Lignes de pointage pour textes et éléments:
□ □ □

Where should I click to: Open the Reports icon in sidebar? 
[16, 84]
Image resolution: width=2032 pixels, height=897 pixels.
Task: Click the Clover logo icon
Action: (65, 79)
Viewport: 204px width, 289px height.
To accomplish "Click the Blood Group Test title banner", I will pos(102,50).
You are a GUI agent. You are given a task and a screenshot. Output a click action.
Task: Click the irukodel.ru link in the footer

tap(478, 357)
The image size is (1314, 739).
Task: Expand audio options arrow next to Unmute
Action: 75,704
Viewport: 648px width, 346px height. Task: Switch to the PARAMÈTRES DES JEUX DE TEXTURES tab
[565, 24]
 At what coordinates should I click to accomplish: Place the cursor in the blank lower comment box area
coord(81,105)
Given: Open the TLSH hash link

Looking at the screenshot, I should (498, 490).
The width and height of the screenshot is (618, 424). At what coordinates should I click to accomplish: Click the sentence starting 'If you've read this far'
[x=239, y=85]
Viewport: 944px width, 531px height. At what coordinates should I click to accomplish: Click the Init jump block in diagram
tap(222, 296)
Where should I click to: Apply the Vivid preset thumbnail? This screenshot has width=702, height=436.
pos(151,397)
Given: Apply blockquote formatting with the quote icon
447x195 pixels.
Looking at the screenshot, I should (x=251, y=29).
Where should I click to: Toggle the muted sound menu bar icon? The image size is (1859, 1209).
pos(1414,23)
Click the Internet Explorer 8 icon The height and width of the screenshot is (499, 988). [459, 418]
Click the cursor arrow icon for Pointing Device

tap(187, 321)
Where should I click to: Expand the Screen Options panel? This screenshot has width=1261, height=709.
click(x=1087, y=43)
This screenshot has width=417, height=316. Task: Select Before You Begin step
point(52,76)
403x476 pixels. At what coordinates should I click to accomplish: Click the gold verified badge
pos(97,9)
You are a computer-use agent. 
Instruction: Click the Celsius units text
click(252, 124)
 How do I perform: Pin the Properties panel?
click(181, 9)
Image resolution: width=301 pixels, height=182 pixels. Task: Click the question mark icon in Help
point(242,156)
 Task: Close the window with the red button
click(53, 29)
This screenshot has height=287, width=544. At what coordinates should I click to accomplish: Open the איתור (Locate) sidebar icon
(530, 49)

□ □ □

VOTRE OBJECTIF:
Recopiez à l'identique toutes les lignes ci-dessus.

SOLUTION PROPOSÉE:
Where should I click to: Open the Reports icon in sidebar? 
[16, 84]
Image resolution: width=2032 pixels, height=897 pixels.
Task: Click the Clover logo icon
Action: (65, 79)
Viewport: 204px width, 289px height.
To accomplish "Click the Blood Group Test title banner", I will pos(102,50).
You are a GUI agent. You are given a task and a screenshot. Output a click action.
Task: Click the irukodel.ru link in the footer

tap(478, 357)
The image size is (1314, 739).
Task: Expand audio options arrow next to Unmute
Action: 75,704
Viewport: 648px width, 346px height. Task: Switch to the PARAMÈTRES DES JEUX DE TEXTURES tab
[565, 24]
 At what coordinates should I click to accomplish: Place the cursor in the blank lower comment box area
coord(81,105)
Given: Open the TLSH hash link

Looking at the screenshot, I should (498, 490).
The width and height of the screenshot is (618, 424). At what coordinates should I click to accomplish: Click the sentence starting 'If you've read this far'
[x=239, y=85]
Viewport: 944px width, 531px height. At what coordinates should I click to accomplish: Click the Init jump block in diagram
tap(222, 296)
Where should I click to: Apply the Vivid preset thumbnail? This screenshot has width=702, height=436.
pos(151,397)
Given: Apply blockquote formatting with the quote icon
447x195 pixels.
Looking at the screenshot, I should (x=251, y=29).
Where should I click to: Toggle the muted sound menu bar icon? The image size is (1859, 1209).
pos(1414,23)
Click the Internet Explorer 8 icon The height and width of the screenshot is (499, 988). [459, 418]
Click the cursor arrow icon for Pointing Device

tap(187, 321)
Where should I click to: Expand the Screen Options panel? This screenshot has width=1261, height=709.
click(x=1087, y=43)
This screenshot has width=417, height=316. Task: Select Before You Begin step
point(52,76)
403x476 pixels. At what coordinates should I click to accomplish: Click the gold verified badge
pos(97,9)
You are a computer-use agent. 
Instruction: Click the Celsius units text
click(252, 124)
 How do I perform: Pin the Properties panel?
click(181, 9)
Image resolution: width=301 pixels, height=182 pixels. Task: Click the question mark icon in Help
point(242,156)
 Task: Close the window with the red button
click(53, 29)
This screenshot has height=287, width=544. At what coordinates should I click to accomplish: Open the איתור (Locate) sidebar icon
(530, 49)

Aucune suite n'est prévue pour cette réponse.